Sorchych got so fired up about illegal immigration that he took photos of people who picked up day laborers and published them.

"I am not so sure it's the media and politicians who are whipping this up as much as the public," said Rick Van Schoik, director of Arizona State University's North American Center for Transborder Studies. "In election years, people who tend toward either extreme want to find passions that their cause would win the election."

The immigration anger has led the state to pass at least seven laws cracking down on illegal immigration in as many years.

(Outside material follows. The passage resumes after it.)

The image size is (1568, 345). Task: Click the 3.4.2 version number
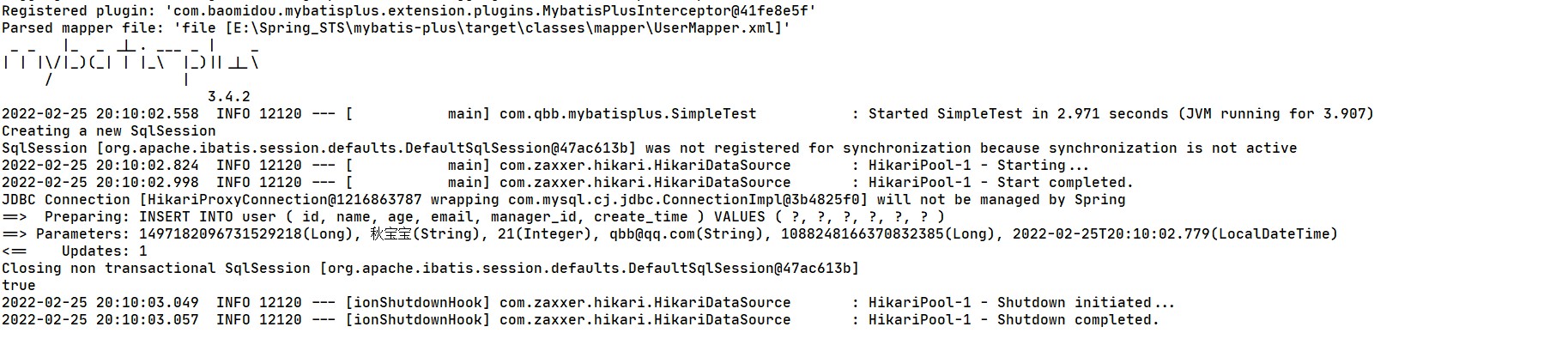[x=228, y=97]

Those laws made English the state's official language, denied bail to illegal immigrants charged with serious crimes and prohibited them from being awarded punitive damages in civil cases.

Opponents of the law say illegal immigrants are being scapegoated and wrongly characterized as freeloaders, pointing out that they pay sales taxes and put money into Social Security that they will never be able to take out.

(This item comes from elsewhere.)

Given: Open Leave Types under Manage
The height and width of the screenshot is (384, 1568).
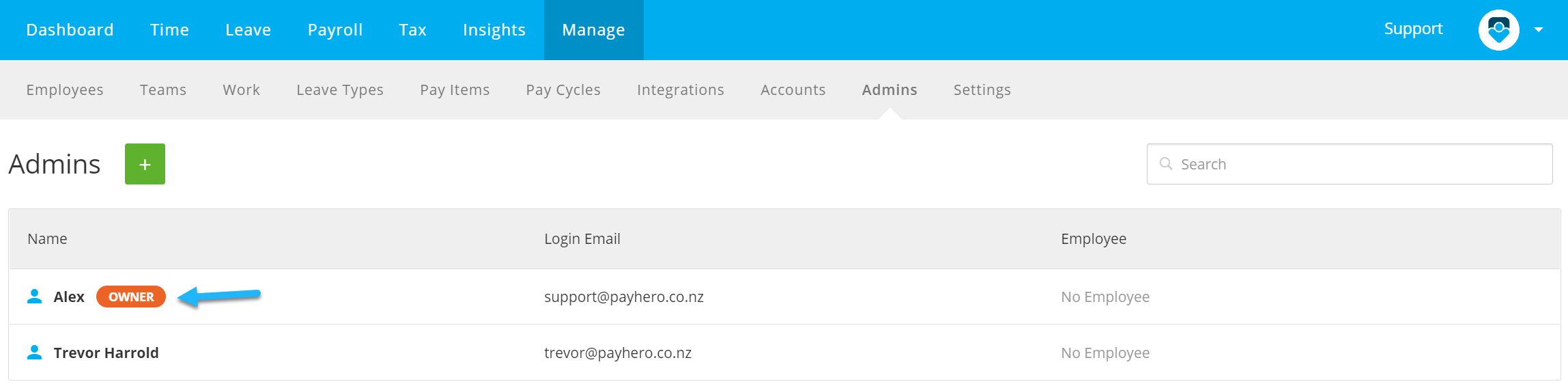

They say the state's rapid growth over the last decade couldn't have happened without immigrant labor, that housing prices have been kept reasonable by those who did work that U.S. citizens wouldn't - like roofing a new subdivision in Arizona's 110-degree summer heat.

As Joy Williams of Tucson sees it, immigrants add to the melting pot that is Arizona and are doing jobs Americans don't want.

Williams, who works as a research clerk in the Pima County Legal Defender's Office, is also angry - but about what she says is the open racism she's seen and heard in recent months.

"What is so shocking is people can be so openly verbal about it now and not even flinch," she says.

Since Arizona passed its new immigration law, immigrant rights groups say Hispanics are seeing more open hostility.

Lydia Guzman, president of the Phoenix-based Hispanic civil rights group Somos America, says community members are reporting racial slurs like never before. She says she experienced it herself in May while waiting in line at a grocery store, when one woman looked at Guzman's cart and whispered to another, "I wonder how much this is going to cost us?"'

Another group, Puente, said its calls complaining of racial incidents have jumped from about two calls a week to five to six a week.

Lilia Ramos, a 46-year-old illegal immigrant from Acapulco, lodged a complaint with Puente against the Arizona Humane Society in a dispute involving a dog found on her daughter's property.

Ramos says that when she called the Humane Society to report that the dog didn't belong to her family, the woman on the other end of the line became angry when Ramos asked if she could speak to someone in Spanish.

"She said, 'There's no one. Are you an American citizen?"' Ramos said in Spanish. "I said no, and then she asked if I had a green card, and 'if you don't cooperate, we'll arrest you.' I was quiet and it really scared me."

Ramos wonders what her papers had to do with an animal seizure and feels the incident wouldn't have happened if not for Arizona's new law.

"I like the United States, but I don't like Arizona anymore," she says.